Argyle socks are the bomb.
posted by flabdablet at 6:06 AM on December 3, 2011


nangar: I think time of day might be a factor.

I didn't notice anything addressing this exact point in FishBike's impressive collection of graphs, so I thought I'd take a stab at it:

The site becomes less active when North Americans are asleep.

Favorited comments on Metafilter by time of day.

If a post is made late in the day in NA, the thread can pick up a second flurry of posting activity the following morning, and presumably have a delayed or flattened peak if it's made late at night.

Favorited comments over time for 10,000 Metafilter posts, grouped by post's time of day.
posted by stebulus at 10:16 AM on December 4, 2011 [1 favorite]


That's pretty neat. Thanks, stebulus.
posted by nangar at 12:50 PM on December 4, 2011


This suggests that we should apply a time-weighting to the popular favorites algorithm so that late night comments or popular comments in 'stale' threads have a better chance of being seen...
posted by kaibutsu at 2:40 PM on December 4, 2011


I'm not sure my breakdown by time of day shows that comments on late-night posts are less likely to be favorited. My graphic reports just the raw number of favoriting events, not accounting for there being more posts at certain times of day, or for there being more comments per post at certain times of day. I haven't thought seriously about what the right normalization would be.

What is the popular favorites algorithm?
posted by stebulus at 8:19 PM on December 4, 2011


Back when we graphed site activity by hour, it looked very much as though commenting rates and favoriting rates varied in extremely close proportion to each other. It seemed like that the ratio between the two would probably stay pretty consistent in that case. But I don't remember actually checking to see if that is true before.

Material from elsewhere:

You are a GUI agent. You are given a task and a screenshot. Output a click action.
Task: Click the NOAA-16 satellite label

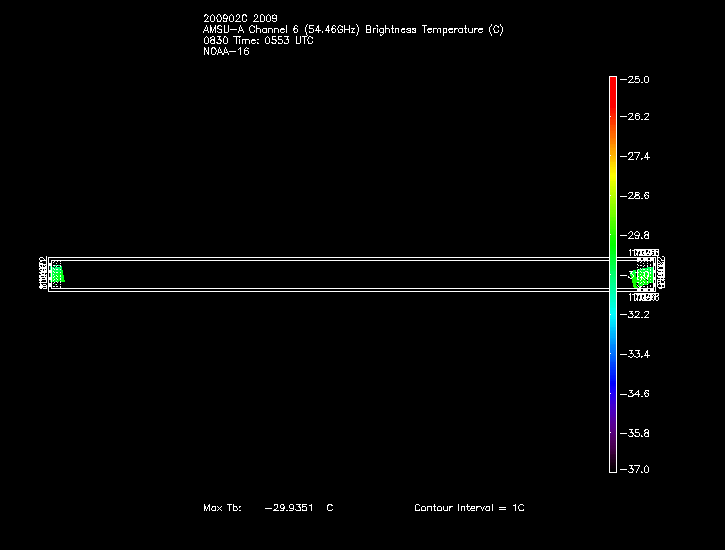(x=226, y=52)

So here's a plot of the average favorites per comment based on when the comment was posted. This is divided up into 1 hour slices, and the smallest sample size for one of those is 86,492 comments in the 2:00-2:59am slice, so it's a pretty big sample size. The busier hours are looking at over half a million comments each. So I think the variability seen is likely to be a real thing.

Given that the number of comments varies by about 6:1 from the busiest hour to the quietest, a roughly 13% different in average favorites per comment isn't a really huge difference, I guess, but it's there all the same.

What is the popular favorites algorithm?

I think it's just the top 20 posts and top 20 comments based on counting favorites received in the last 7 days, dynamically generated whenever you load the page. So it's not that easy to determine retroactively which things appeared on this list and when.

You can't say anything with more than N favorites, or more than N favorites in 7 days. I think you would have to step through a series of time intervals and actually run the select top 20 queries for the 7 days preceeding each interval to get it pretty close.
posted by FishBike at 10:27 AM on December 10, 2011


13% different in average favorites per comment isn't a really huge difference, I guess

It seems possible that even a small difference in distribution could make a big difference in the probability of making it onto a "top 20" list.

I thought I'd try simulating the Popular Favorites page (for posts only, not comments) using the favorites data for 2010. (Code here and here.) This is more than a little sketchy, so take the results with a grain of salt, but: Probability of a 2010 Mefi FPP appearing on a simulated Popular Favorites page, by post's time of day.